Extracted records:
##############################

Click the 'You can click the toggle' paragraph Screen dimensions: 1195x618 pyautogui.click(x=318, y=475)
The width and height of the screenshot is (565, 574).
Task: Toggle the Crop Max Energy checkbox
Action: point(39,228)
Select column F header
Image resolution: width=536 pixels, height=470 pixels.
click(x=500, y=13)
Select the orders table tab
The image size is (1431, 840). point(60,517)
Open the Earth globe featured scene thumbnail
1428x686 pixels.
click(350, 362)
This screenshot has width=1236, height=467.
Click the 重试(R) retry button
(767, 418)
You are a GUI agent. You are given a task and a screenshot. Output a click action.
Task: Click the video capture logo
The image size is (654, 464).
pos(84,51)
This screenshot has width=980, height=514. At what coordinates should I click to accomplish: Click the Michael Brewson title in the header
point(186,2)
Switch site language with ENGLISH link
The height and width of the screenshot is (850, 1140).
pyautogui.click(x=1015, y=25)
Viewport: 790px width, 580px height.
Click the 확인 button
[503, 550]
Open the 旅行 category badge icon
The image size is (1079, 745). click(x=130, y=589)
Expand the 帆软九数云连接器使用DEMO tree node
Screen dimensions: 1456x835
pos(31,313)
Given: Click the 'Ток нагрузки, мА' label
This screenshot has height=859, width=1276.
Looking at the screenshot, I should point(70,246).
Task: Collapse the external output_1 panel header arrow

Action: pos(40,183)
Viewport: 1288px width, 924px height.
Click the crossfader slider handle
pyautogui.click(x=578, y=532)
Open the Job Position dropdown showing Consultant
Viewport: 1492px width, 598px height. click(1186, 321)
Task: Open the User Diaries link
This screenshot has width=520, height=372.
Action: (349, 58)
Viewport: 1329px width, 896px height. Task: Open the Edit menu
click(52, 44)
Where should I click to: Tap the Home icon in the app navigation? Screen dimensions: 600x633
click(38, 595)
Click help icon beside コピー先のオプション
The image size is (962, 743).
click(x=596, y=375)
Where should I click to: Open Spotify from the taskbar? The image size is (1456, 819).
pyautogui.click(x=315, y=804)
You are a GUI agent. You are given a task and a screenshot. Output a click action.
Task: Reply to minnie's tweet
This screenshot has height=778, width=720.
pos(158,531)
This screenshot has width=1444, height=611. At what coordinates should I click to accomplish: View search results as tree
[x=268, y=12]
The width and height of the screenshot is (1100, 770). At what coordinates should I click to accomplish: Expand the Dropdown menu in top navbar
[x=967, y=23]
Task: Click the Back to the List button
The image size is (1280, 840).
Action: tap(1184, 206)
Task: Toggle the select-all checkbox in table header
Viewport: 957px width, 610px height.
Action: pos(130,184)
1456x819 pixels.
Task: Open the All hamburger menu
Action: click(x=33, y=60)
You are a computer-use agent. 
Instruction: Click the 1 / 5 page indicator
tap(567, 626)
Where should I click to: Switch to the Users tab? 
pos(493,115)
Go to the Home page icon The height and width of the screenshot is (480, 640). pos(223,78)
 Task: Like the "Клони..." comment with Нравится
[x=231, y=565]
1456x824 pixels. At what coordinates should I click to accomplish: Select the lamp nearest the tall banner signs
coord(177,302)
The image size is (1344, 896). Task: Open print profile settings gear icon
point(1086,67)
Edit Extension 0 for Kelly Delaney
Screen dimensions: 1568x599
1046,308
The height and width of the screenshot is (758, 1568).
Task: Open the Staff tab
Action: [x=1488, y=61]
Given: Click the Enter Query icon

##############################

> **Your goal**: Please write these lines out again, switching "Where should I click to" to "Where do I click to" throughout all the records and leaving everything else unchanged.

> **Completed task**:
Click the 'You can click the toggle' paragraph Screen dimensions: 1195x618 pyautogui.click(x=318, y=475)
The width and height of the screenshot is (565, 574).
Task: Toggle the Crop Max Energy checkbox
Action: point(39,228)
Select column F header
Image resolution: width=536 pixels, height=470 pixels.
click(x=500, y=13)
Select the orders table tab
The image size is (1431, 840). point(60,517)
Open the Earth globe featured scene thumbnail
1428x686 pixels.
click(350, 362)
This screenshot has width=1236, height=467.
Click the 重试(R) retry button
(767, 418)
You are a GUI agent. You are given a task and a screenshot. Output a click action.
Task: Click the video capture logo
The image size is (654, 464).
pos(84,51)
This screenshot has width=980, height=514. At what coordinates should I click to accomplish: Click the Michael Brewson title in the header
point(186,2)
Switch site language with ENGLISH link
The height and width of the screenshot is (850, 1140).
pyautogui.click(x=1015, y=25)
Viewport: 790px width, 580px height.
Click the 확인 button
[503, 550]
Open the 旅行 category badge icon
The image size is (1079, 745). click(x=130, y=589)
Expand the 帆软九数云连接器使用DEMO tree node
Screen dimensions: 1456x835
pos(31,313)
Given: Click the 'Ток нагрузки, мА' label
This screenshot has height=859, width=1276.
Looking at the screenshot, I should point(70,246).
Task: Collapse the external output_1 panel header arrow

Action: pos(40,183)
Viewport: 1288px width, 924px height.
Click the crossfader slider handle
pyautogui.click(x=578, y=532)
Open the Job Position dropdown showing Consultant
Viewport: 1492px width, 598px height. click(1186, 321)
Task: Open the User Diaries link
This screenshot has width=520, height=372.
Action: (349, 58)
Viewport: 1329px width, 896px height. Task: Open the Edit menu
click(52, 44)
Where do I click to: Tap the Home icon in the app navigation? Screen dimensions: 600x633
click(38, 595)
Click help icon beside コピー先のオプション
The image size is (962, 743).
click(x=596, y=375)
Where do I click to: Open Spotify from the taskbar? The image size is (1456, 819).
pyautogui.click(x=315, y=804)
You are a GUI agent. You are given a task and a screenshot. Output a click action.
Task: Reply to minnie's tweet
This screenshot has height=778, width=720.
pos(158,531)
This screenshot has width=1444, height=611. At what coordinates should I click to accomplish: View search results as tree
[x=268, y=12]
The width and height of the screenshot is (1100, 770). At what coordinates should I click to accomplish: Expand the Dropdown menu in top navbar
[x=967, y=23]
Task: Click the Back to the List button
The image size is (1280, 840).
Action: tap(1184, 206)
Task: Toggle the select-all checkbox in table header
Viewport: 957px width, 610px height.
Action: pos(130,184)
1456x819 pixels.
Task: Open the All hamburger menu
Action: click(x=33, y=60)
You are a computer-use agent. 
Instruction: Click the 1 / 5 page indicator
tap(567, 626)
Where do I click to: Switch to the Users tab? 
pos(493,115)
Go to the Home page icon The height and width of the screenshot is (480, 640). pos(223,78)
 Task: Like the "Клони..." comment with Нравится
[x=231, y=565]
1456x824 pixels. At what coordinates should I click to accomplish: Select the lamp nearest the tall banner signs
coord(177,302)
The image size is (1344, 896). Task: Open print profile settings gear icon
point(1086,67)
Edit Extension 0 for Kelly Delaney
Screen dimensions: 1568x599
1046,308
The height and width of the screenshot is (758, 1568).
Task: Open the Staff tab
Action: [x=1488, y=61]
Given: Click the Enter Query icon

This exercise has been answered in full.